─── Record extracts

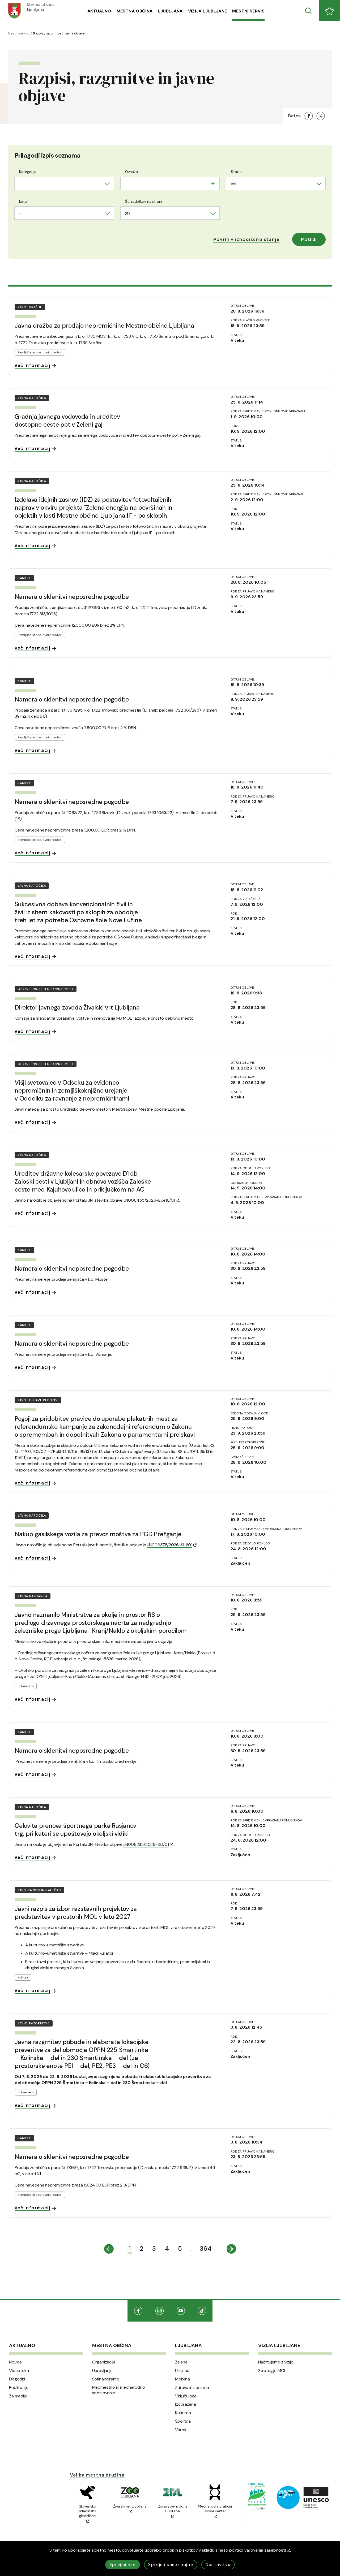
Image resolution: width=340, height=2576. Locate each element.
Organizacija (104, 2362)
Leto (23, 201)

──────
─── Record extracts

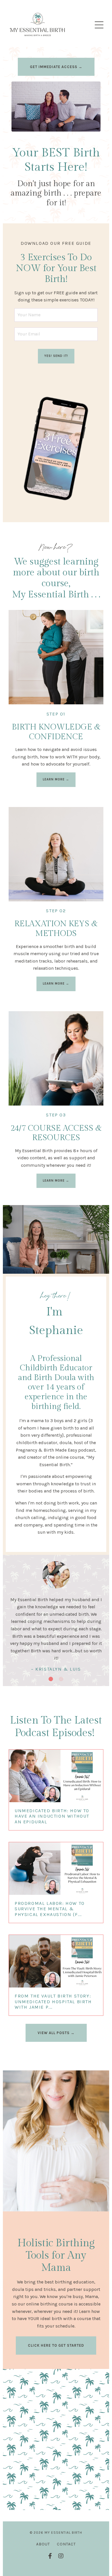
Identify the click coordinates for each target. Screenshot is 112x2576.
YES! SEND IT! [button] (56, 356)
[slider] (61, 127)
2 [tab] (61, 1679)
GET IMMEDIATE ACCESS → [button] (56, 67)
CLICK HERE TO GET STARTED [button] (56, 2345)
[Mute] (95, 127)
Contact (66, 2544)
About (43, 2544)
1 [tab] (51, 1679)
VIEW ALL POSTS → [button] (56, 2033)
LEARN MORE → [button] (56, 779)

──────

Problem statement:
Transcribe the data verbatim, starting at the line containing "Identify the click" and ending at the line containing "LEARN MORE → [button] (56, 779)", both lines included.

Solution to this problem:
Identify the click coordinates for each target. Screenshot is 112x2576.
YES! SEND IT! [button] (56, 356)
[slider] (61, 127)
2 [tab] (61, 1679)
GET IMMEDIATE ACCESS → [button] (56, 67)
CLICK HERE TO GET STARTED [button] (56, 2345)
[Mute] (95, 127)
Contact (66, 2544)
About (43, 2544)
1 [tab] (51, 1679)
VIEW ALL POSTS → [button] (56, 2033)
LEARN MORE → [button] (56, 779)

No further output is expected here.